Hugging Face's Eric Bezzam and Appen's Sergio Bruccoleri on benchmaxxing, accent gaps, and the private evaluation track changing how speech models are ranked.

The promise of voice AI is intuitive: speak naturally, get results. But behind every voice interface - customer support bot, medical assistant, smart device - lies a complex evaluation challenge that most benchmark leaderboards fail to fully capture.

In Benchmarked, the debut episode of The Data Layer by Appen, host Karla Heredia brings together two people who spent the last year working directly on this problem: Eric Bezzam, who leads Audio ML and the Open ASR Leaderboard at Hugging Face, and Sergio Bruccoleri, VP of GenAI Operations at Appen.

The conversation begins with a clear-eyed diagnosis. Speech AI has surged back to the forefront of AI development - not because the science suddenly solved old problems, but because LLMs created a new demand for natural interaction. Typing into ChatGPT is effective. Speaking to it is the next frontier. But that shift brings a reckoning: the models powering these experiences are often evaluated on public datasets that have been quietly gamed.

That practice - “benchmaxxing” - is the central problem this episode addresses. When models are fine-tuned with implicit knowledge of public test sets, the resulting scores become misleading signals. Eric explains how this concern prompted Hugging Face to reach out to Appen: to build a curated private dataset that model developers couldn’t train against.
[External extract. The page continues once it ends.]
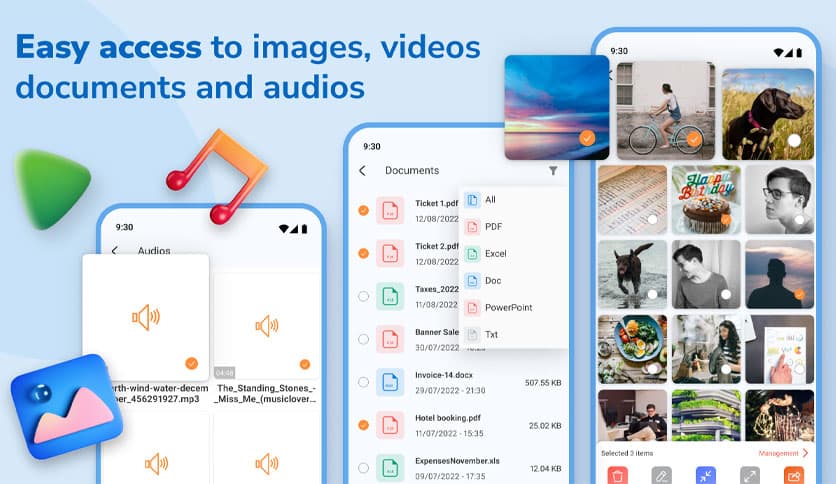Expand Management via its arrow
This screenshot has height=484, width=836.
(x=805, y=453)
What followed was more than a data handoff. Over four months, Appen and Hugging Face worked to ensure the private dataset had the right diversity of accents, conditions, and conversational styles - scripted versus spontaneous, near-field versus far-field, with accent coverage that exposed real model weaknesses. Indian and Canadian English showed the largest gaps. Conversational speech proved substantially harder than scripted.
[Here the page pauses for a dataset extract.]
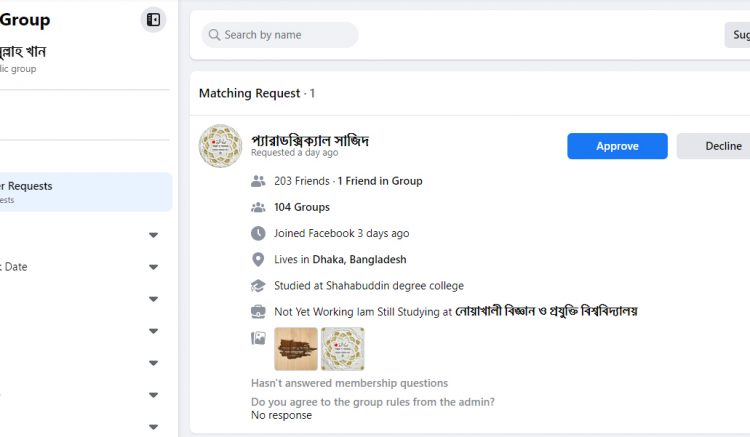Collapse the left sidebar panel icon
The width and height of the screenshot is (750, 437).
coord(153,19)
Sergio adds the practitioner’s view: the difference between a model that tops a leaderboard and one that actually works in production. Environment matters enormously - clean academic recordings bear little resemblance to a TV soundbar in a living room or a voice assistant on a factory floor. Vocabulary, turn-taking, and latency are production considerations that rarely appear in benchmark scores.

The episode closes with a look ahead. Both guests see the next five years defined by full-duplex voice systems, voice AI in robotics, and a long-overdue focus on accessibility - ensuring speech systems work not just for standard American English speakers, but for people across languages, accents, and speech abilities.

What emerges is a picture of a field that’s maturing: moving past single-number rankings toward multi-signal evaluation - and asking harder questions about what “good enough” really means in production.

Speakers

Eric Bezzam
Audio ML
Hugging Face

Eric Bezzam is part of the Audio ML team at Hugging Face, where he contributes to the Transformers library - one of the most widely used open-source machine learning frameworks in the world, with over 160,000 GitHub stars - and leads evaluation efforts including the Open ASR Leaderboard. His work spans speech recognition, speech generation, codecs, and music AI. Before Hugging Face, Eric completed a PhD and worked at Sonos, where he was part of the team deploying ASR systems across millions of devices in varying acoustic environments. He is also co-founder of LauzHack, a leading European hackathon, and has previously worked as a VC analyst. Based in France, he brings a global perspective to the challenges of accent diversity and real-world speech robustness.

Sergio Bruccoleri
VP of GenAI Operations
Appen

Sergio Bruccoleri leads GenAI operations at Appen, overseeing the delivery and research teams responsible for building high-quality AI training and evaluation data at scale. With deep experience in speech AI, Sergio brings a practitioner’s perspective to the gap between benchmark performance and production deployment - with particular focus on acoustic environment, accent diversity, and the real-world conditions that standard datasets rarely capture. He represented Appen at ICASSP 2025 in Barcelona, where the private ASR track collaboration with Hugging Face was publicly unveiled.

Karla Heredia
Director of GenAI Delivery
Appen

Karla Heredia brings years of experience improving ASR data quality for major technology companies, including extensive work on Amazon Alexa. As Director of GenAI Delivery at Appen and host of The Data Layer, she connects deep technical expertise with the human realities of voice AI - from accent representation to multilingual accessibility. A multilingual speaker fluent in both Spanish and English, Karla brings firsthand perspective to the challenges of building speech systems that work for everyone, not just the majority use case.